▸ **THINGS TO DO**:
**a)** In the article on Spark UDFs, what does the Spark Executor JVM have to start on each node to run a custom Python UDF?
**b)** Extend the article on Spark UDFs with a few paragraphs that pick up right after its final sentence about results being serialized and sent back to the JVM.

··· SOURCE DOCUMENT

A Deep Dive into Spark UDFs

A Deep Dive into Spark UDFs
Photo by Joshua Sortino / Unsplash

What is a Spark UDF?

Anyone who has worked with PySpark has probably come across User Defined Functions. UDF’s are functions in PySpark which can be used to do very specific custom tasks that might be difficult or not possible in native PySpark. Here’s a simple example:

This is a simple dataframe with username and date of birth:

We will create a Python UDF here to infer the users current age via using this date of birth.

from pyspark.sql.functions import udf
import datetime as dt
from dateutil import relativedelta as rd
from pyspark.sql.types import IntegerType

@udf(IntegerType())
def infer_age_udf(date_of_birth):
    try:
        return rd.relativedelta(dt.datetime.now(), date_of_birth).years
    except Exception:
        return None


users_df_udf = users_df.withColumn("age", infer_age_udf(col("date_of_birth")))

This is the end result:

This a common UDF implementation we often see in PySpark. UDF’ s however comes with a hidden underlying cost. Most new developers assume that UDF’s are just a quick way to implement Python logic and get something done quickly. PySpark usually gives this impression that it’s all within the Python ecosystem, so it runs one and the same. But that is an assumption far from the truth.

So what happens when you use a UDF in PySpark?

Contrary to our beliefs, the PySpark application does not really run Python. Sure it has a Python syntax, but internally, it is just a Python wrapper communicating with a Scala application running on the JVM. When we call a built-in PySpark function, we are ultimately calling a highly optimized Scala function.

Scala is a compiled language that runs on the JVM. Because Spark has full control over this native code, its Catalyst Optimizer can inspect and optimize it to a massive extent. This is what makes Spark so fast.

The exception to this rule is UDFs. When we create a custom Python UDF, it does not automatically translate into Scala. Spark has no Scala equivalent for your custom Python logic. To run this code, the Spark Executor JVM has to exclusively spin up a separate Python worker process on each node.

Spark Architecture with Python Interpreter. Credits

The major overhead here is data serialization. To pass data out of the JVM and into the Python worker, Spark has to serialize (pickle) the data. The Python worker executes your code, and then the results must be serialized again and sent back to the JVM.

······
··· AVAILABLE DATA

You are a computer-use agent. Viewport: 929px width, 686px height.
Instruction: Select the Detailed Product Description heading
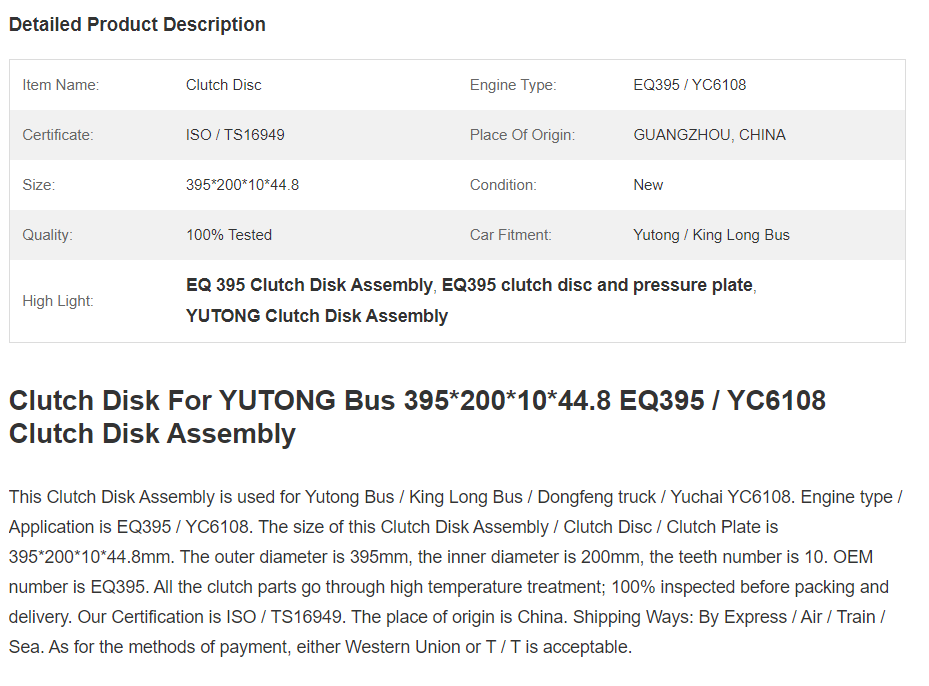[x=137, y=24]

······

▸ **RESPONSES PER TASK**:
**a)** A separate Python worker process.

**b)**
Furthermore, because this execution happens inside a black-box Python process outside the JVM, Spark's Catalyst Optimizer cannot inspect or optimize your code. You are completely at the mercy of the Python worker.

So what can we do about it?

Native Spark (The best approach)

In most instances, UDF’s can be completely avoided by using Spark native functions. String manipulations, mathematical calculations, dictionary accessors can all be implemented in PySpark itself. The following code will give us the exact same results without touching a UDF, utilizing native PySpark code but giving us a 13x speedup:

from pyspark.sql.functions import col, current_date, months_between, floor

users_df_native = users_df.withColumn(
    "age",
    floor(months_between(current_date(), col("date_of_birth")) / 12)
)

Pandas UDF (Vectorized operations)

If you must use Python, you can speed up processing by using Pandas UDFs. Pandas UDFs utilize Apache Arrow which does not require data serialization for copying data and leverages vectorized operations which speed up processing.

from pyspark.sql.functions import pandas_udf
from pyspark.sql.types import IntegerType
import json
import pandas as pd
import datetime as dt

@pandas_udf(IntegerType())
def infer_age_pdf(dob: pd.Series) -> pd.Series:
    today = dt.datetime.now()
    dob = pd.to_datetime(dob)
    
    age = (today.year - dob.dt.year)
    birthday_past = (today.month < dob.dt.month) | ((today.month == dob.dt.month) & (today.day < dob.dt.day))

    # Calculate age and subtract 1 if the birthday hasn't occurred yet
    return age - birthday_past.astype(int)

users_df_pdf = users_df.withColumn("age", infer_age_pdf(col("date_of_birth")))

Scala UDF

Another option is to write your UDF in Scala. These are extremely performant and fit natively into the Spark ecosystem. The JVM executes them directly, meaning there is zero Python serialization overhead.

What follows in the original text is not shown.